The John Carter of Mars series by Edgar Rice Burroughs
In the first book, A Princess of Mars, Civil War veteran and Virginia gentleman John Carter finds himself mysteriously transported to Mars. He is captured by huge green-skinned six-limbed Martians. He meets strange and wondrous creatures, falls in love, wins her, loses her, escapes captivity, gets captured again and battles across the face of Mars to reach the woman he loves.
Why I’m reading it:
Several people in my Google+ groups and blogs I read which talk about science fiction have mentioned ERB and his hero John Carter. I bought an anthology of five novels (ERB wrote eleven) and I’m into book 4. Now I’m reading the first book aloud to my sons. The next two, Gods of Mars and Warlord of Mars, the boys can read themselves.
What I think of it:
I’ve had a blast reading these books. Carter’s voice is evocative. The action is exciting, ERB’s vision of Mars is outstanding in its descriptiveness and imagination. I want to be John Carter when I grow up – a clear headed gentleman, a fighter who teachers the virtue of compassion. ERB had a big influence on science; a generation of young people decided to pursue science careers as a result of growing up reading ERB.
Will I finish it?
I’ve already finished books 1-3. I’m into Thuvia, Maid of Mars now and I’ve still got Chessmen of Mars to go. I will definitely finish the anthology, and probably head straight on to the following books.
Would I recommend it?
Yes. John Carter is a wonderful antidote to the tide of sour, angsty anti-heroes that we see so much of today, such as the uninspiring Man of Steel of the two most recent films. Read ERB and see how inspiring a hero can be.

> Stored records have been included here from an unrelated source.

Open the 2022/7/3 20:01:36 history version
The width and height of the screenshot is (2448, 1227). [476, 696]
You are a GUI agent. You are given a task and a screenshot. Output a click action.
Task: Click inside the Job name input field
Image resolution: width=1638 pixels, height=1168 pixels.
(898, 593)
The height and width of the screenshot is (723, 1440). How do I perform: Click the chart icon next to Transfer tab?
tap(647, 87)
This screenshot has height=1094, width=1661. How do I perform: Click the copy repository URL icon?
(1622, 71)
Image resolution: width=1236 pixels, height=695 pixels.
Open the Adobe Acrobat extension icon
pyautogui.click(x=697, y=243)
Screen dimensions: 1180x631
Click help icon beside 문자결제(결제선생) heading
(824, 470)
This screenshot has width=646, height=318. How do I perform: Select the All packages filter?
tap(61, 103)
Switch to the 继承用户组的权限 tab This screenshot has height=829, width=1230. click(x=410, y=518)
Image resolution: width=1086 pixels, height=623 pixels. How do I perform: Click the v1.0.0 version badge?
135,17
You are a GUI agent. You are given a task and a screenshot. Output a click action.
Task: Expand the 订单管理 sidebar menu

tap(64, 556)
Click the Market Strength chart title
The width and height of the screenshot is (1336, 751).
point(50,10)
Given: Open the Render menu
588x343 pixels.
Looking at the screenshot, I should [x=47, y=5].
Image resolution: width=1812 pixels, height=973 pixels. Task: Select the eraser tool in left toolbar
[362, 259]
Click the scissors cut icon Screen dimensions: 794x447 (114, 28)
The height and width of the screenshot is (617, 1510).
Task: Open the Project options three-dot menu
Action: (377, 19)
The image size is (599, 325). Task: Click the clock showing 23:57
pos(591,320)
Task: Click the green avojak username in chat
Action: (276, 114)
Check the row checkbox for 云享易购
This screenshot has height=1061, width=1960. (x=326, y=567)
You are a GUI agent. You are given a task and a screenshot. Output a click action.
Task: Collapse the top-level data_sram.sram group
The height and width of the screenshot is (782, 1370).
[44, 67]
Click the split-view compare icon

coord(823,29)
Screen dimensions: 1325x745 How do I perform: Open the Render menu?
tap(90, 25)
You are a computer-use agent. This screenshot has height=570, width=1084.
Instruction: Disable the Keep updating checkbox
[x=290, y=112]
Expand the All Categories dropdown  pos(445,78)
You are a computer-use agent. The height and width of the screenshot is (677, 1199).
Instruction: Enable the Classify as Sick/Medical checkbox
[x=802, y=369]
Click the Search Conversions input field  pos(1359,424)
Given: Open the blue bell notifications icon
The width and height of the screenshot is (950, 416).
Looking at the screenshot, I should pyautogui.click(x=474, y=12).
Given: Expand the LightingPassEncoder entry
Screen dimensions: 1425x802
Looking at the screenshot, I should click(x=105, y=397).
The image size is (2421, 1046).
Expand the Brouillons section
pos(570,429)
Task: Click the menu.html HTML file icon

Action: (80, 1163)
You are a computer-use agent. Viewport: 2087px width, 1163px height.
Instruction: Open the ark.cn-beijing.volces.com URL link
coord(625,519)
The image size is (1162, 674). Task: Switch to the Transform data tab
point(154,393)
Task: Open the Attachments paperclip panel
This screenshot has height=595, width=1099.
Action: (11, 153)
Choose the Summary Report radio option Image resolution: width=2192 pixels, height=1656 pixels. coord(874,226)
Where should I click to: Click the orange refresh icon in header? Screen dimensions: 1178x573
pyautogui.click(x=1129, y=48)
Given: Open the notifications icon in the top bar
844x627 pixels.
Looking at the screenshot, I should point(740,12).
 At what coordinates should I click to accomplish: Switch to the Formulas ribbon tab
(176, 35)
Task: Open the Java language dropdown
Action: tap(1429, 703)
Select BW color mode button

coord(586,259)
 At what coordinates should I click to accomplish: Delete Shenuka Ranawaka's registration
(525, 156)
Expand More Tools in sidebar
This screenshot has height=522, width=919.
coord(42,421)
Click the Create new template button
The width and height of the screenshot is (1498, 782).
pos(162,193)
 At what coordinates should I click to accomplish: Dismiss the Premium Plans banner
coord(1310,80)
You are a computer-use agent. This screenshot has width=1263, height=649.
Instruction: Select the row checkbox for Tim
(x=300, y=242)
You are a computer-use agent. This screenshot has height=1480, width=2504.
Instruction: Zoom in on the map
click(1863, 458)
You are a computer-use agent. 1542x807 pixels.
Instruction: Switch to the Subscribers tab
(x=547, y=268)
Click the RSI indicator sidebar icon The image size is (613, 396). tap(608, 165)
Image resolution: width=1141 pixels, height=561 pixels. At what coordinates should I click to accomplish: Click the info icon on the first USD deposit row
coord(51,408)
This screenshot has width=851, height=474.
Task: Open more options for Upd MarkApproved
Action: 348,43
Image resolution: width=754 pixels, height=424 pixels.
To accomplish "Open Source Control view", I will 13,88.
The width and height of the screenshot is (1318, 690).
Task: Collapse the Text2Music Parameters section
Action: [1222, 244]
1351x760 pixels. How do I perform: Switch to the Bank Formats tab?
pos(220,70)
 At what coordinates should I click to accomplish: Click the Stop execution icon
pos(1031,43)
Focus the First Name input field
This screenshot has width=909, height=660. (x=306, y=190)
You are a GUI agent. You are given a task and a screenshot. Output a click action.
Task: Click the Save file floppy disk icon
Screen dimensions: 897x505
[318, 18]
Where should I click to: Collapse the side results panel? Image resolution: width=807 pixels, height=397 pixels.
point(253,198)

I cannot recommend the 2012 Disney film, although it’s not terrible. As is often the case with book-to-film transitions, it loses in story quality what it gains in visuals.
Gimme a quote:
From The Gods of Mars. Carter and his Green Martian friend Tars Tarkas as in a desperate fight against a horde of huge plant-men. They find a cavern opening just big enough for one of them.
"It was ever your way, John Carter, to think last of your own life," [Tars Tarkas] said; "but still more your way to command the lives and actions of others, even to the greatest of Jeddaks who rule upon Barsoom."
There was a grim smile upon his cruel, hard face, as he, the greatest Jeddak of them all, turned to obey the dictates of a creature of another world—of a man whose stature was less than half his own.
"If you fail, John Carter," he said, "know that the cruel and heartless Thark, to whom you taught the meaning of friendship, will come out to die beside you."
"As you will, my friend," I replied; "but quickly now, head first, while I cover your retreat."